Friday, 13 November 2009

Taliban Vicar becomes Buddhist Bishop

The Reverend D. Nold Alley Stare, once dubbed 'the most bonkers and dangerous vicar in Britain' by the ever less popular press, has turned into a cute and cuddly "I love everyone in the Church of England" bishop-designate and recommends everyone to read all about different religions. It seems that the shock and horror of some reports and comments are simply out of date.

Of course, when he was a vicar, he once gave a speech in 1993 advocating high level bombing using antique aircraft of all parish churches suspected of harbouring liberals of any kind. He described them as "satanic, enemies within, a cancer, nasty pieces of work, to be rooted out". "They and their meeting places should be turned into rubble," he said. And once they were, he'd then go after Anglican men who wore dresses during worship. He said then, "We should learn something from the Taliban about how to be Christian." He was one of the earliest advocates of seeking common cause with the Fascist Anglican Church of Uganda in Faith Fellowship (FACUFF), not that long before the days of international oversight started from special bishops in Nigeria, Uganda and Rwanda, to name but a few such places. He was admired by many for his doctrinal soundness and prophetic insight.

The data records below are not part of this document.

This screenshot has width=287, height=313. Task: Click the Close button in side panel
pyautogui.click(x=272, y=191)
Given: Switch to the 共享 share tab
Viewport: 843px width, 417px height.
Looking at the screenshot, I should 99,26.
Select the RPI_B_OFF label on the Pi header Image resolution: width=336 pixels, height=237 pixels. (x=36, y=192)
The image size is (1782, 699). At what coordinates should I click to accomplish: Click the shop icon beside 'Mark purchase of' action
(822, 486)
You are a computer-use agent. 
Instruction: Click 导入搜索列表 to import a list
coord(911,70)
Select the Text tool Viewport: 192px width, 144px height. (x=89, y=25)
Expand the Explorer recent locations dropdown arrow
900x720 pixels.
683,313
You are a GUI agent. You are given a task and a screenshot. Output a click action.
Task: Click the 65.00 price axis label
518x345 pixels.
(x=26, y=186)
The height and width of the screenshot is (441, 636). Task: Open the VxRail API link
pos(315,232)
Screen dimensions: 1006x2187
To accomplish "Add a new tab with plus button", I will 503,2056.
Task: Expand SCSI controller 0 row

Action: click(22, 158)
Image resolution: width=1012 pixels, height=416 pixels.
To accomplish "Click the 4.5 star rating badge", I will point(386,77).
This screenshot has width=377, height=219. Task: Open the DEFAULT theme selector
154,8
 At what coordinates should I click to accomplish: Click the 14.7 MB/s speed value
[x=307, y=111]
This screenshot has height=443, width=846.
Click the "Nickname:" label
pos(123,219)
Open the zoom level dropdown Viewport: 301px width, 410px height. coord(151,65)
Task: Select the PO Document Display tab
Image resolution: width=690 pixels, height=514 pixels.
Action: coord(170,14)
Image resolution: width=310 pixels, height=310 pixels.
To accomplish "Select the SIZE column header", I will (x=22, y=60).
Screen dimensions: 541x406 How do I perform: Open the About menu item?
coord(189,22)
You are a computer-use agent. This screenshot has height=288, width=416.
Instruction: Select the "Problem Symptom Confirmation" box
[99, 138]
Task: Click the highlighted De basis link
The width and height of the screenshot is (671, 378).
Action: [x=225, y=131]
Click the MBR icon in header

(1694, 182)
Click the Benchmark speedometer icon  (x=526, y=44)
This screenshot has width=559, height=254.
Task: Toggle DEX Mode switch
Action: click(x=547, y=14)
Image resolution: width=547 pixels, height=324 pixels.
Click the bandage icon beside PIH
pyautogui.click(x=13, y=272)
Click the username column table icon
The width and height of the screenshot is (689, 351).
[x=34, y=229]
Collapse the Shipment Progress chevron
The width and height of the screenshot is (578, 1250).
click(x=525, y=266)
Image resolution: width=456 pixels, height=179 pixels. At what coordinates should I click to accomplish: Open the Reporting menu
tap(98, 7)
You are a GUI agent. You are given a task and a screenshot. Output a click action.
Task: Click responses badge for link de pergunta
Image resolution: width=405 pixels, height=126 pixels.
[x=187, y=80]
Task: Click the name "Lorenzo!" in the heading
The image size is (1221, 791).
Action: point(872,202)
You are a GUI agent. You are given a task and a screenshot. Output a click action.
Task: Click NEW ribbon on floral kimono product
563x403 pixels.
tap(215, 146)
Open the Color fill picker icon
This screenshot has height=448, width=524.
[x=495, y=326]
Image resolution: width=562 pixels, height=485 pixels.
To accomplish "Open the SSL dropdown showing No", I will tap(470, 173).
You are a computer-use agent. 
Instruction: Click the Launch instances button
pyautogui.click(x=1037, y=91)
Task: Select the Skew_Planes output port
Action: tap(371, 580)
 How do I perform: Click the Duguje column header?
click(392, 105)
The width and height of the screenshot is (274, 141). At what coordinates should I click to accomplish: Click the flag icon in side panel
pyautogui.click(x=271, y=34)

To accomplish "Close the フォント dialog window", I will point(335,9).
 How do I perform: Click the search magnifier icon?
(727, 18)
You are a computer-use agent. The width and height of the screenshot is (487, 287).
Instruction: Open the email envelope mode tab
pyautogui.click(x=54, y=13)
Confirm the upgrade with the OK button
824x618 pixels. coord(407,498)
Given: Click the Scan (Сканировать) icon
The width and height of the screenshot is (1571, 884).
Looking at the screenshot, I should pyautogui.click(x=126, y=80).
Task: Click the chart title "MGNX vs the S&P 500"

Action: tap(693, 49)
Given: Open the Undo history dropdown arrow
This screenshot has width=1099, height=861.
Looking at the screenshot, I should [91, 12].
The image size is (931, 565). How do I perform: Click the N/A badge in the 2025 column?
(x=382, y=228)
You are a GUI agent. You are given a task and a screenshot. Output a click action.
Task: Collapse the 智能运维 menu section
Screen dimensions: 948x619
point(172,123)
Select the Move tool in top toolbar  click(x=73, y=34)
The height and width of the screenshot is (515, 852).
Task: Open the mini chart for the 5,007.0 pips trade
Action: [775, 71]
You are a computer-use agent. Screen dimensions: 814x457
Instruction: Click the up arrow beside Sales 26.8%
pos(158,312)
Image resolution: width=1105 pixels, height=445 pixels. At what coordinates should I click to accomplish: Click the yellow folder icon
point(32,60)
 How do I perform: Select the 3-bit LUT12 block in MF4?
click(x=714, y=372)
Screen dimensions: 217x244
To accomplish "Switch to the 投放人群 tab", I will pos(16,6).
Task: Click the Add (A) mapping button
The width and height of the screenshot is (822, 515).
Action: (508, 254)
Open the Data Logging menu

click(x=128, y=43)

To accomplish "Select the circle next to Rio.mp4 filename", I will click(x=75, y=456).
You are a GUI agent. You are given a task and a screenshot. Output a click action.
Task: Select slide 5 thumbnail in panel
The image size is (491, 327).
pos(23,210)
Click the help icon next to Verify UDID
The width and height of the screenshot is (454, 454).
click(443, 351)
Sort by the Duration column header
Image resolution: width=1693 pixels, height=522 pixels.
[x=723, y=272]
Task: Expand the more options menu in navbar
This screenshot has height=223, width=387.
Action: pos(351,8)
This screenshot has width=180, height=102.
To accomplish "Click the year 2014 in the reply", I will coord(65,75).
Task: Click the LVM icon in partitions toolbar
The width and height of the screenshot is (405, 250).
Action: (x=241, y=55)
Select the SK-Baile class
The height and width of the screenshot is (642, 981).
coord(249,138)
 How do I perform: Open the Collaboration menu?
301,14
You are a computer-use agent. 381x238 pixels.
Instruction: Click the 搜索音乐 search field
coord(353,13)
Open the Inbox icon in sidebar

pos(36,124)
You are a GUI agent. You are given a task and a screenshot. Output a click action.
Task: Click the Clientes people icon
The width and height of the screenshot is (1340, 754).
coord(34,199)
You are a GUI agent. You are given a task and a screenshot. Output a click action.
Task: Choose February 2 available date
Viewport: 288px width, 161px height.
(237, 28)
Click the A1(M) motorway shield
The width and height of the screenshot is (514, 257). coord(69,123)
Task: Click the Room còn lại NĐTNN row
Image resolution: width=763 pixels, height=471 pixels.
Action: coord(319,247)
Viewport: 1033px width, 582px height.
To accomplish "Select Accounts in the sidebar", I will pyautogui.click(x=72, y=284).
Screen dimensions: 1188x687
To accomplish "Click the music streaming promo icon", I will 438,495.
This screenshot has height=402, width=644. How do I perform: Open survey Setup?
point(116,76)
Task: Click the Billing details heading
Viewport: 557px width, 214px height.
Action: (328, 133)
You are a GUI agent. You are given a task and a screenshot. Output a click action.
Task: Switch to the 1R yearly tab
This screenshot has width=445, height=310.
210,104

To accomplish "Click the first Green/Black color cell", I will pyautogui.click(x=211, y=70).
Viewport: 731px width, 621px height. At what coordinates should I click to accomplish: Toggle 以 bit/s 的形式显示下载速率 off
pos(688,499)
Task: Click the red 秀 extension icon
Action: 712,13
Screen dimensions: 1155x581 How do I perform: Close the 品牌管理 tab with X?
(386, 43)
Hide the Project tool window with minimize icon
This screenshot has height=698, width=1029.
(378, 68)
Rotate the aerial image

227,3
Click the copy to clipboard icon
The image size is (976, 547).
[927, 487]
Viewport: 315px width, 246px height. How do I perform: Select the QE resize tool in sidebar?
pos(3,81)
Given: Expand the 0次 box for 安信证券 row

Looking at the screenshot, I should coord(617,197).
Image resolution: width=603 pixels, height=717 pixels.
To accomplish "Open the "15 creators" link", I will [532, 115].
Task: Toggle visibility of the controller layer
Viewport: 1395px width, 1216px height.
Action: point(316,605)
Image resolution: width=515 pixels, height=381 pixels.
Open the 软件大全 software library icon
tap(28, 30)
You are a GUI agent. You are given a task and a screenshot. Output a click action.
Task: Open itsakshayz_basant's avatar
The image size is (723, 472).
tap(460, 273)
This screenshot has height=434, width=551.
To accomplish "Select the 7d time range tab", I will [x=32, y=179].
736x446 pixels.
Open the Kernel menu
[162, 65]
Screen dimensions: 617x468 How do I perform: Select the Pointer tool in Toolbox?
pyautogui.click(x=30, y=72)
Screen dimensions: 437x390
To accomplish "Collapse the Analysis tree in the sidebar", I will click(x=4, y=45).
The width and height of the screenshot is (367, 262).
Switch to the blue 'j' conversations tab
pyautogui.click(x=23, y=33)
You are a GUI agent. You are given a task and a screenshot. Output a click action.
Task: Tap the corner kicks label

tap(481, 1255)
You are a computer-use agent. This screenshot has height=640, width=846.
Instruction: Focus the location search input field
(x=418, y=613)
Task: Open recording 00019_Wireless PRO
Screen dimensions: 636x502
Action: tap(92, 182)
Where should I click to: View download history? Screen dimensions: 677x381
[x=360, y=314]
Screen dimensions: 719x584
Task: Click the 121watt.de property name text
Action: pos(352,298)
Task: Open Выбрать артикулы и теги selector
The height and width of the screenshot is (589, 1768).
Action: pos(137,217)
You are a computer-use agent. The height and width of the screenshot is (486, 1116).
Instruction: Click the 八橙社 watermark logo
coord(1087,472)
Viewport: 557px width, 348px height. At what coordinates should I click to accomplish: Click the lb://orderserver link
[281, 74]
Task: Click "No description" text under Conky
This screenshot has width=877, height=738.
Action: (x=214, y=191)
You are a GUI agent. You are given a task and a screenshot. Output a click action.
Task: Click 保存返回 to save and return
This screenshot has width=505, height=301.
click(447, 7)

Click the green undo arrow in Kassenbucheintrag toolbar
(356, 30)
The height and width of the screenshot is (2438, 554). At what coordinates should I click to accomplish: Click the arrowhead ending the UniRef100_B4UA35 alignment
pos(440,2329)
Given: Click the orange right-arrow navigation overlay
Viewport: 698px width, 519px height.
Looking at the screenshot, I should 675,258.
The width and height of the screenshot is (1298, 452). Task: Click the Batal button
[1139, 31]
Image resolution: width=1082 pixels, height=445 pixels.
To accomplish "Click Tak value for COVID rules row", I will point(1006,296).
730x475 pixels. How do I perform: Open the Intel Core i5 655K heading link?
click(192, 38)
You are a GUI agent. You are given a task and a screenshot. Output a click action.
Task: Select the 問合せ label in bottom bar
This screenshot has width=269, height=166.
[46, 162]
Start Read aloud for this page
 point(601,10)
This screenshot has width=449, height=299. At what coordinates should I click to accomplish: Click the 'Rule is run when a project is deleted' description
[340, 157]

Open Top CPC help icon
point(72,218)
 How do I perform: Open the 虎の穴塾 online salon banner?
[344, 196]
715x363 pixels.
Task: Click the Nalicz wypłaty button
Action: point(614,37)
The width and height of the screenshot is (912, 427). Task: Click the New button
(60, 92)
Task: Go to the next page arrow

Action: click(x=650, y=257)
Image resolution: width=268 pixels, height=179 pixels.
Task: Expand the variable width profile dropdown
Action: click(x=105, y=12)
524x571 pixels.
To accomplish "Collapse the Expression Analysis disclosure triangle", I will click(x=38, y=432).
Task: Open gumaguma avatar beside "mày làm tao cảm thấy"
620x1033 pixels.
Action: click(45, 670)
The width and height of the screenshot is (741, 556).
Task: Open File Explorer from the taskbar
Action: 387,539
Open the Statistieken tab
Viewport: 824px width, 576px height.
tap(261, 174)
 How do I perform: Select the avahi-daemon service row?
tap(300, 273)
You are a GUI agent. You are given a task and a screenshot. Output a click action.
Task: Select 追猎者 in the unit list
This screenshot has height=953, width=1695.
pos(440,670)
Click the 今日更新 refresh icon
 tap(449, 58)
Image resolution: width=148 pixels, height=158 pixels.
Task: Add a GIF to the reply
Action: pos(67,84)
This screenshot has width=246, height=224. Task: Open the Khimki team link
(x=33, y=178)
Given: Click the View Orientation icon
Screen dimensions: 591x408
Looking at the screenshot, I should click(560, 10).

Back in 1993 he also was an advocate for a new way of celebrating the Eucharist, as a result of watching TISWAS on Saturday mornings when younger. He asked, "How can we be really informal when it comes to that memorial meal some of us have occasionally? Let me tell you about an ITV children's programme that adults loved to watch." Basically, his message was that you don't have to be ordained in order to chuck the food and drink about.

However, during the period between selection for bishop and his press conference in the city of Fenton, the new bishop-designate made a visit to The Clockwork Banana Institute, where Anglican brains are recalibrated for Bishop-like work. It is expensive treatment and reserved for those who are being promoted. Now usually this takes perfectly sensible people and turns them into puzzling exponents of doctrines about which they had been previously unsure, a treatment that normally lasts until retirement. But in this case The Clockwork Banana Institute was faced with sending his brain in the opposite direction. It would seem that the combination of unique electrical and hypnotic treatment has been over effective, so much so that some Ugley Vicar somewhere feels like it's all been too much like a pretty facelift that smiles even when miserable and Puritan, and he is now very careful when it comes to bowls of bread and goblets of wine.

"I love you all," said the new bishop to be at his press conference, looking forward especially to meeting Liberals and Anglo-Catholics in his new Diocese Amongst The Reeds. "I meditate every day, thinking how wonderful Jesus was in his Ashram setting up his Church and writing its constitution, something which I learnt when I was dreaming one afternoon." He said, "I've been on a faith journey of convenience, and whoopee we all do evangelism. I'm particularly interested in learning from Buddhists how to be better Christians."

The to be Bishop Stare, known when a vicar to have caused colleagues to go out picking herbs before a deanery meeting, is now said to come with his own welcoming fragrance.